In any case, payment processing fees are a complex topic, because there are several factors that determine these fees, and each restaurant has unique payment processing needs. Here are some general guidelines to keep in mind when analyzing payment processing fees and selecting a merchant services provider:
Pricing Models for Credit & Debit Card Processing
For every credit or debit card transaction, there are several parties collecting fees: the credit card brands or associations (Visa, Mastercard, Discover), the card-issuing banks (Bank of America, Citi, Capital One), and the credit card processors or merchant services providers, which act as the middlemen between the brands, issuers, and merchant. The fees that go to the brands and issuers are known as wholesale or interchange fees. These fees are set and non-negotiable. They are usually a percentage of the transaction total plus a flat fee (for example, 1.5% plus $0.10 per transaction). The fees can vary according to different factors such as the type of card used (debit, basic consumer credit, rewards, or corporate) and how the transaction is processed (in-person swipe/chip or keyed-in/online). The brands can also charge assessment fees.
Payment processors collect these fees and add their own, which are called “markups.” These also vary according to several factors, but they are negotiable. Respectable providers are clear and upfront about their fees and spell them out for you. Payment processors use one of these four pricing models:
- Flat rate: The provider combines the interchange and markup fees into a single rate charged for all transactions, regardless of type.

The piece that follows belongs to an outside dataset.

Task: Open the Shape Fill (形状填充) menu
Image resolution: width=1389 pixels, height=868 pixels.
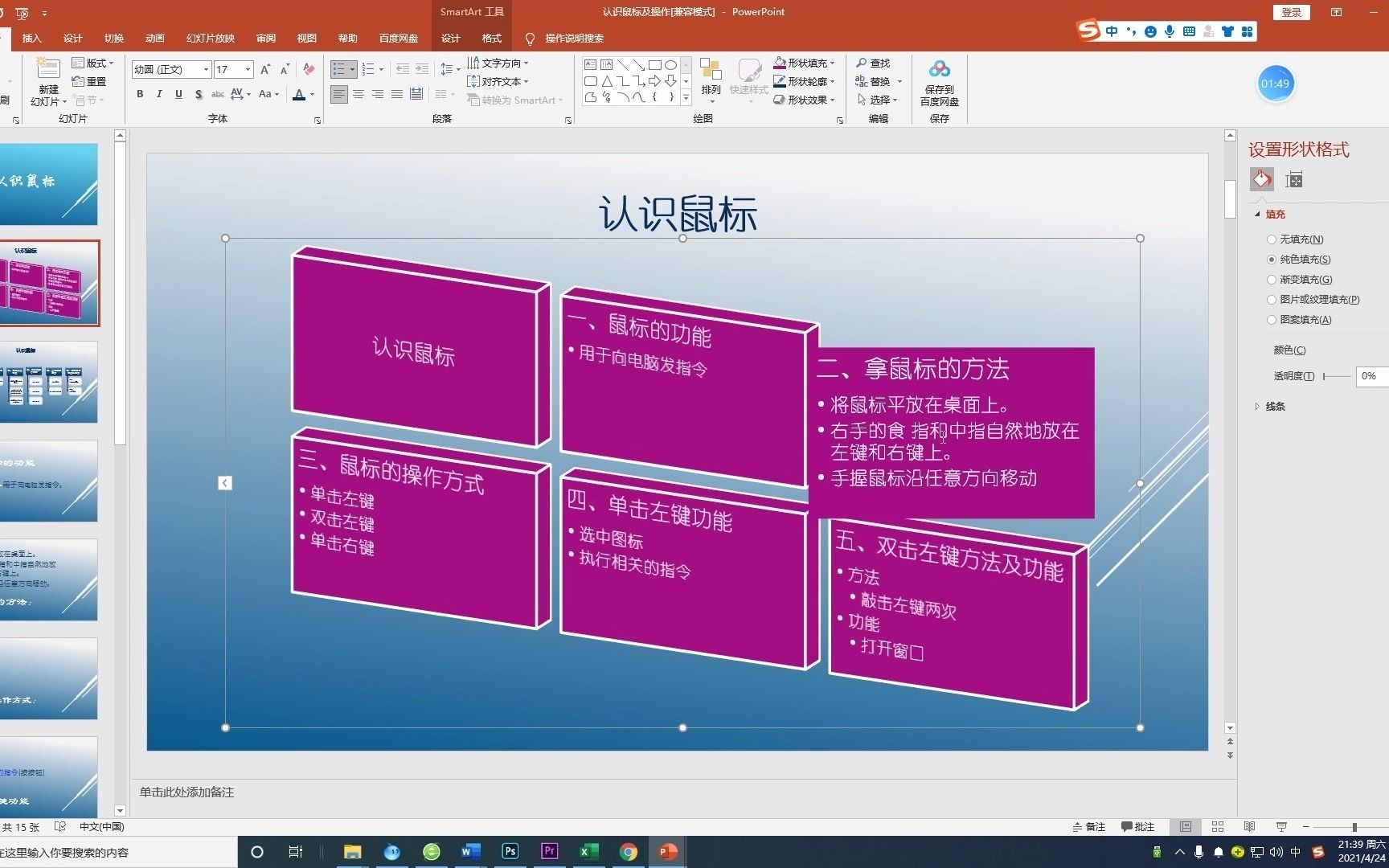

PayPal and Square use this model, which is simple and tends to work best for businesses with low volume and small ticket values. The cost per transaction may be higher, but there likely won’t be as many ancillary fees.
- Tiered: In this model, processors also bundle wholesale and markup costs together, again using factors such as card type and amount, then dividing transactions into three tiers: qualified, mid-qualified, and non-qualified, with different rates for each. This model, though commonly used, is least recommended, because it can be quite difficult to determine exactly what you’re paying. There can be more hidden fees, and merchants may not realize the majority of their transactions are being categorized into the more expensive tiers.
- Subscription:In this newer model, payment processors charge separately for wholesale and markup costs, and instead of paying the percentage on the markup, merchants pay only the per-transaction amount, plus a flat monthly subscription fee. Restaurants with high volume and large ticket sizes can save money with this choice.
- Interchange-plus:This is generally the recommended model for most business types. Processors charge wholesale fees and markups separately and itemize them clearly on your statements, providing complete transparency. Markups usually include both a percentage and a per-transaction amount, but you know exactly what you are paying for.